* **WORK TO COMPLETE**: Reproduce every entry below, swapping each "Instruction" for "Command" and leaving everything else as it is.

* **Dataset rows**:
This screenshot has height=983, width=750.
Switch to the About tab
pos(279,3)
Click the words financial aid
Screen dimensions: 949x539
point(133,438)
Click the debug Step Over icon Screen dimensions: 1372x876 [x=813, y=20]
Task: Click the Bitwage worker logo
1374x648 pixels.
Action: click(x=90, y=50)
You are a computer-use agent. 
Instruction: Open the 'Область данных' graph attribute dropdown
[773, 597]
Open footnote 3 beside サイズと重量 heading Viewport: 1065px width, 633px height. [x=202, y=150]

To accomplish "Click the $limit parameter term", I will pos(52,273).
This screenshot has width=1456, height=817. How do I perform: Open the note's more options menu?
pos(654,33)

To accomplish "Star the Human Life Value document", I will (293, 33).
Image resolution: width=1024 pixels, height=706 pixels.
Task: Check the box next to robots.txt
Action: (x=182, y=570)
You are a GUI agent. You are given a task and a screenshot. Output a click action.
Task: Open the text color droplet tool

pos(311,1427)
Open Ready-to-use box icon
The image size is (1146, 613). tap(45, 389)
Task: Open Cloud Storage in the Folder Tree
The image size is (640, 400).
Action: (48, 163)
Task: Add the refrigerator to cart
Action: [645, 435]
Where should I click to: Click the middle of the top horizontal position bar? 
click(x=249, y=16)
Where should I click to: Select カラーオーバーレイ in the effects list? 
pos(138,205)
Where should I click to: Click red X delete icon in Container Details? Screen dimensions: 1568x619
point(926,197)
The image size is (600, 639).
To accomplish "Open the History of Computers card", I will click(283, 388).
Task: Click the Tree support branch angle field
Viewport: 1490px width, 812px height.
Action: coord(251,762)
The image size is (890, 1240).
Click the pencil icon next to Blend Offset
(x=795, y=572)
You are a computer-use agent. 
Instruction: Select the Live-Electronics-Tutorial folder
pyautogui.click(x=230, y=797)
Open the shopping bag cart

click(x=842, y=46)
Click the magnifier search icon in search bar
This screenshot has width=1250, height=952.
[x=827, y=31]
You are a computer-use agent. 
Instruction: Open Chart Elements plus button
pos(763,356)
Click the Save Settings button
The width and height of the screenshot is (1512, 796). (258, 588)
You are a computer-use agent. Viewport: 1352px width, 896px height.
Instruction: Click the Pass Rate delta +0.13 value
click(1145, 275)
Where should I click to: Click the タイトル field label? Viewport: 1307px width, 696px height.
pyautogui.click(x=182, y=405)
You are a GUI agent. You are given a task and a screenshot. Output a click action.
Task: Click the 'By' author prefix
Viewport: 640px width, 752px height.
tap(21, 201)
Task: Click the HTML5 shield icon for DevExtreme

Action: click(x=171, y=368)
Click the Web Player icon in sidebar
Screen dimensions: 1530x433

* **SOLVED EXERCISE**:
This screenshot has height=983, width=750.
Switch to the About tab
pos(279,3)
Click the words financial aid
Screen dimensions: 949x539
point(133,438)
Click the debug Step Over icon Screen dimensions: 1372x876 [x=813, y=20]
Task: Click the Bitwage worker logo
1374x648 pixels.
Action: click(x=90, y=50)
You are a computer-use agent. 
Command: Open the 'Область данных' graph attribute dropdown
[773, 597]
Open footnote 3 beside サイズと重量 heading Viewport: 1065px width, 633px height. [x=202, y=150]

To accomplish "Click the $limit parameter term", I will pos(52,273).
This screenshot has width=1456, height=817. How do I perform: Open the note's more options menu?
pos(654,33)

To accomplish "Star the Human Life Value document", I will (293, 33).
Image resolution: width=1024 pixels, height=706 pixels.
Task: Check the box next to robots.txt
Action: (x=182, y=570)
You are a GUI agent. You are given a task and a screenshot. Output a click action.
Task: Open the text color droplet tool

pos(311,1427)
Open Ready-to-use box icon
The image size is (1146, 613). tap(45, 389)
Task: Open Cloud Storage in the Folder Tree
The image size is (640, 400).
Action: (48, 163)
Task: Add the refrigerator to cart
Action: [645, 435]
Where should I click to: Click the middle of the top horizontal position bar? 
click(x=249, y=16)
Where should I click to: Select カラーオーバーレイ in the effects list? 
pos(138,205)
Where should I click to: Click red X delete icon in Container Details? Screen dimensions: 1568x619
point(926,197)
The image size is (600, 639).
To accomplish "Open the History of Computers card", I will click(283, 388).
Task: Click the Tree support branch angle field
Viewport: 1490px width, 812px height.
Action: coord(251,762)
The image size is (890, 1240).
Click the pencil icon next to Blend Offset
(x=795, y=572)
You are a computer-use agent. 
Command: Select the Live-Electronics-Tutorial folder
pyautogui.click(x=230, y=797)
Open the shopping bag cart

click(x=842, y=46)
Click the magnifier search icon in search bar
This screenshot has width=1250, height=952.
[x=827, y=31]
You are a computer-use agent. 
Command: Open Chart Elements plus button
pos(763,356)
Click the Save Settings button
The width and height of the screenshot is (1512, 796). (258, 588)
You are a computer-use agent. Viewport: 1352px width, 896px height.
Command: Click the Pass Rate delta +0.13 value
click(1145, 275)
Where should I click to: Click the タイトル field label? Viewport: 1307px width, 696px height.
pyautogui.click(x=182, y=405)
You are a GUI agent. You are given a task and a screenshot. Output a click action.
Task: Click the 'By' author prefix
Viewport: 640px width, 752px height.
tap(21, 201)
Task: Click the HTML5 shield icon for DevExtreme

Action: click(x=171, y=368)
Click the Web Player icon in sidebar
Screen dimensions: 1530x433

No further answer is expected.